■ WHAT IS BEING ASKED ■
Take the entries below and print, exactly, the stretch from the line containing "Task: Click the 日期时间 field label" through the line containing "Viewport: 1174px width, 678px height.", both included.

■ RECORDS SHOWN ■

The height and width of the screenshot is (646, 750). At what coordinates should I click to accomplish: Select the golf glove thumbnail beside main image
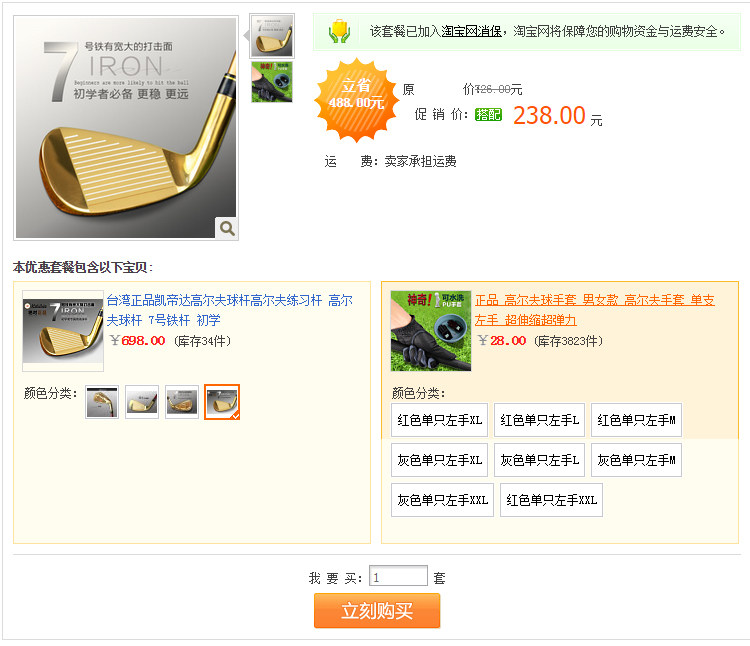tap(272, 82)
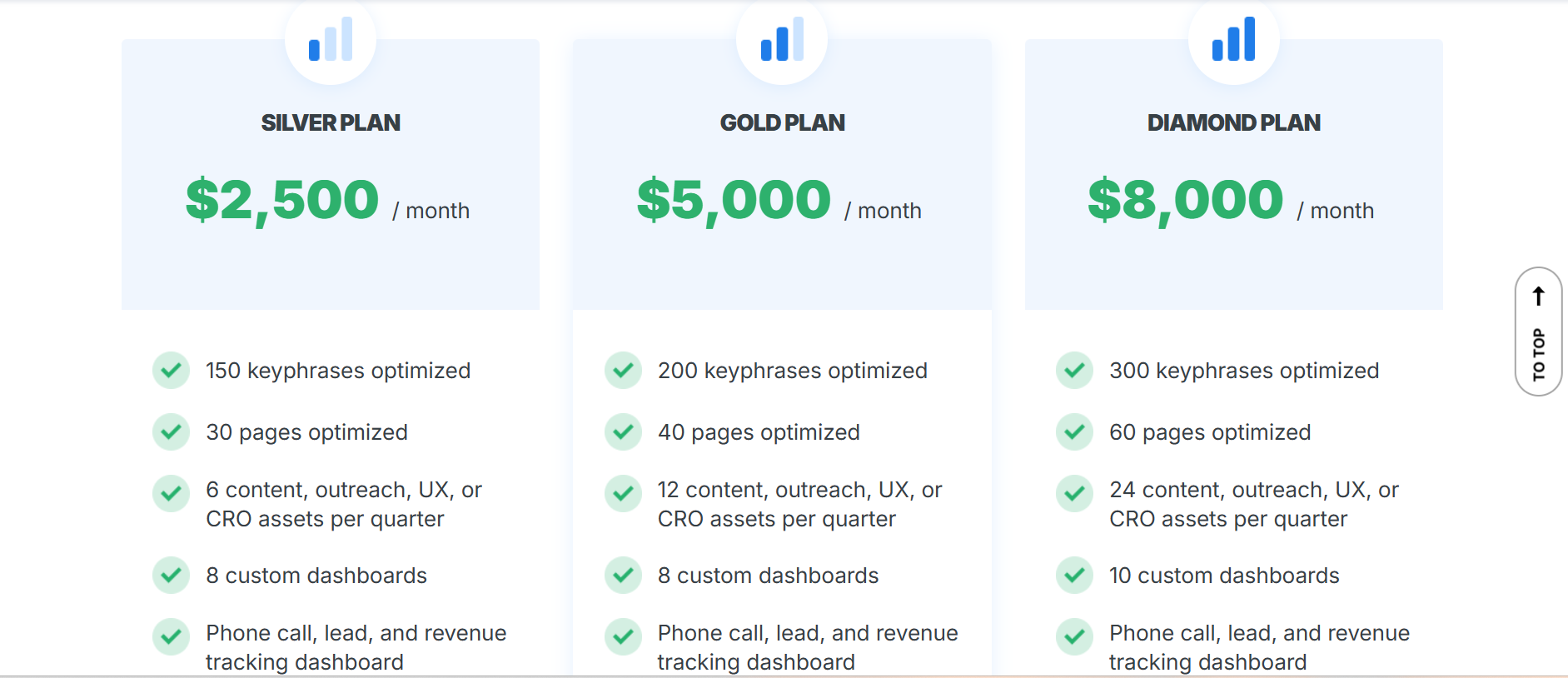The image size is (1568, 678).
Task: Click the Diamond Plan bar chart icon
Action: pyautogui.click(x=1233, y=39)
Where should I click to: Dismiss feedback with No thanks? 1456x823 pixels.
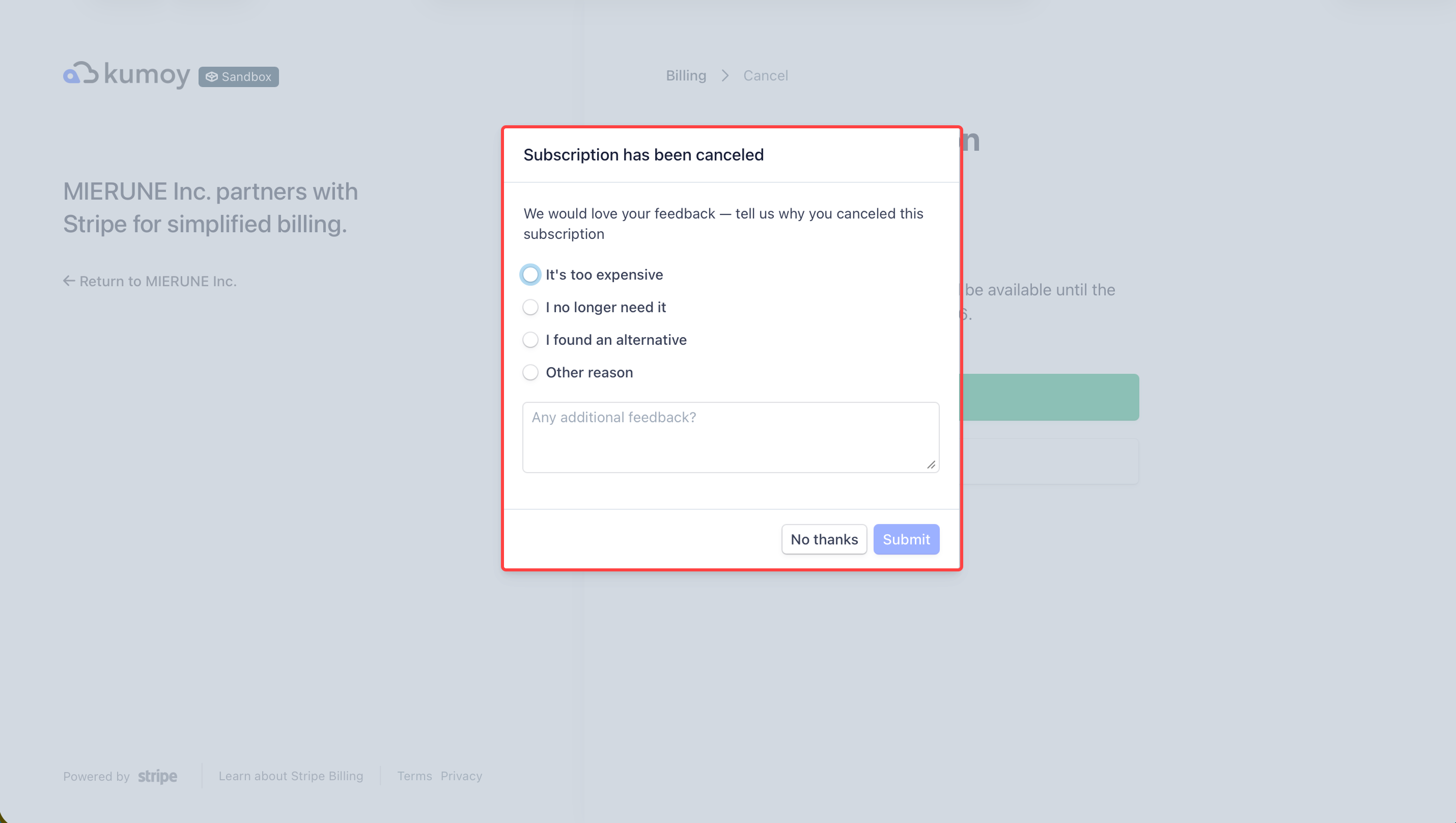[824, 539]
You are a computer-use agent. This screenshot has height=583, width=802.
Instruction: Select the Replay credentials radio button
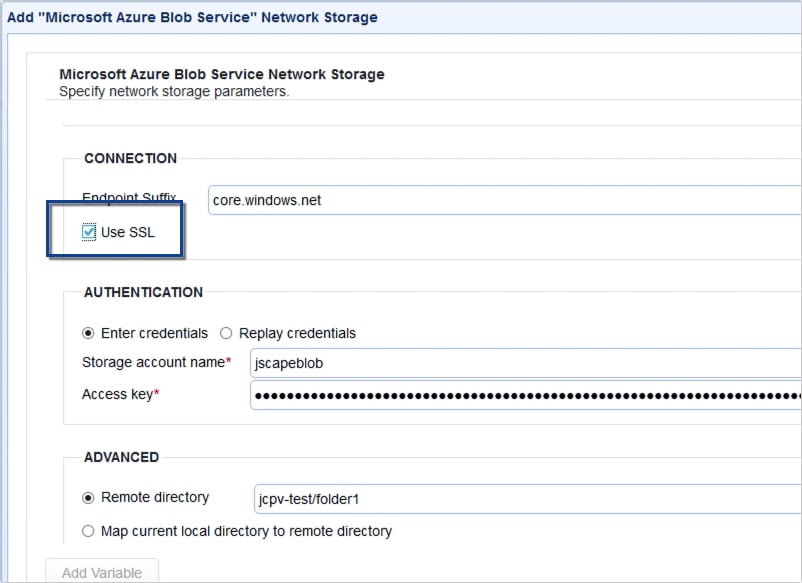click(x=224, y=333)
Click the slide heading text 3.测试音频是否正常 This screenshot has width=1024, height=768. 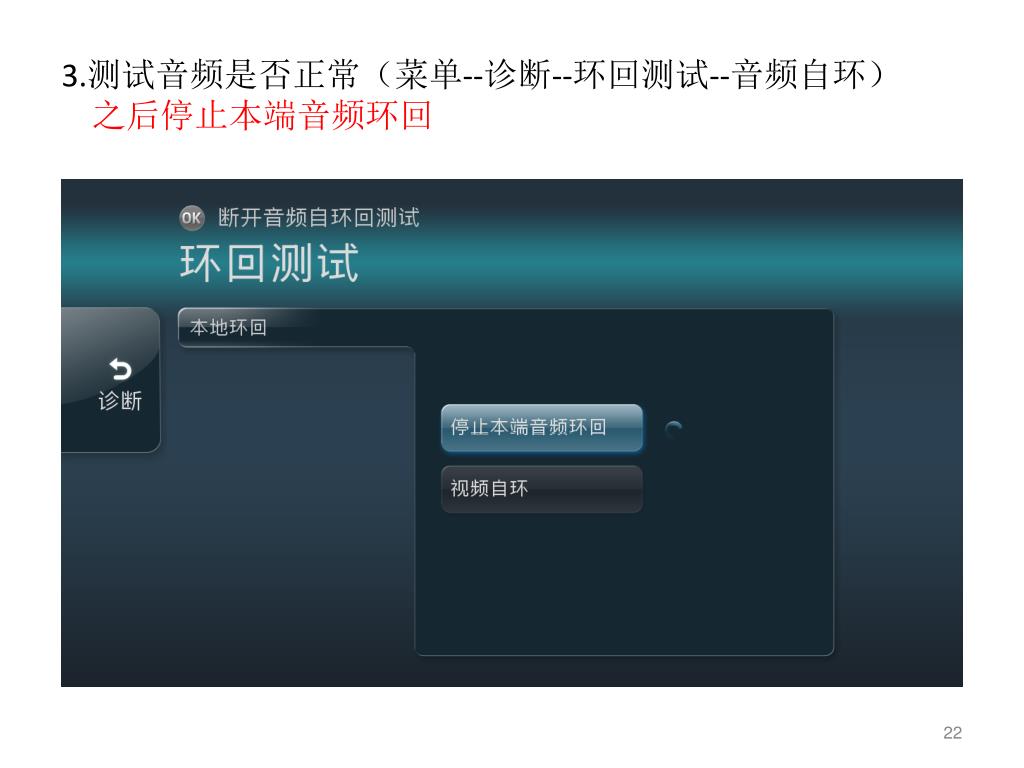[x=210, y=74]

==

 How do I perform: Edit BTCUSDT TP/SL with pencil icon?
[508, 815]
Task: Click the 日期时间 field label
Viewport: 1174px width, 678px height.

■ ANSWER SPACE ■
Task: Click the 日期时间 field label
Viewport: 1174px width, 678px height.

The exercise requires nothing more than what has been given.